Racer
- Cover of issue #330 (September–October 2024), featuring March 881
- Editor-in-Chief: Laurence Foster
- Former editors: John Zimmerman
- Categories: Motor sport
- Frequency: 8 time per year
- Founder: Paul F. Pfanner
- Founded: 1992
- First issue: May 1992; 34 years ago
- Company: Racer Media & Marketing Inc.
- Country: US
- Based in: Irvine, California
- Language: English
- Website: www.racer.com
- ISSN: 1066-6060

= Racer (magazine) =

US motorsports magazine

Racer (stylized RACER) is an American motorsports magazine based in Irvine, California. Owned by Racer Media & Marketing, it is published six times a year.
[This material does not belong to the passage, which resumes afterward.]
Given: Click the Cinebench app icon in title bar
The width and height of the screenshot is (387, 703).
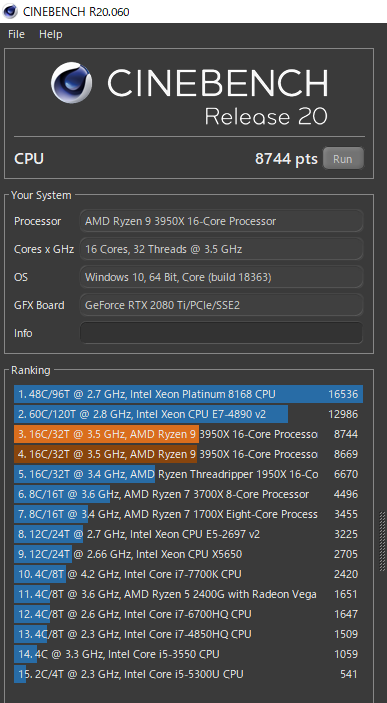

It has a news and commentary website Racer.com along with The RACER Channel on YouTube and the Racer Network (formerly MAVTV) on television.

==Overview==
The magazine has feature articles relating to most of the world's major auto racing series, including NASCAR, Formula One, the IndyCar Series, the WeatherTech SportsCar Championship, NHRA Drag Racing, and the World Rally Championship, as well as local racing categories and feeder series. The magazine includes extensive photography of race vehicles. In addition to the magazine, Racer also has a custom publishing division, that has produced SportsCar magazine for the Sports Car Club of America.

In June 2019, Racer Media & Marketing acquired Vintage Motorsport magazine.

==History==
The magazine debuted with the May 1992, issue with the cover story about the "engine war" in the CART, and the cover photo was a head-on shot of Emerson Fittipaldi’s Penske-Chevrolet Indycar by Michael C. Brown. The magazine was launched by Paul F. Pfanner, and originally published by Racer Communications, Inc. which was a sister company of Pfanner Communications, Inc. that published SportsCar magazine for the Sports Car Club of America and Champ Car magazine. Racer's founding Publisher was Bill Sparks and the founding Editor was John Zimmermann. Jeff Zwart was also a co-founder. It was listed as one of the "12 best magazines in America" by M.I.N. Magazine in 1999. The company and the title was later purchased by London-based Haymarket Publishing (now Haymarket Media Group) in early 2001. The magazine was sold back to its founders in 2012 and is now run by Racer Media & Marketing Inc. Laurence Foster remained editor-in-chief. Sparks serves as the Publisher and company COO. The main investors of the magazine also returned to the publication, including Chris Dyson and Rob Dyson.

==Publishers==
- 1992: Racer Communications, Inc.
- 2001: Haymarket
- 2012: Racer Media & Marketing Inc.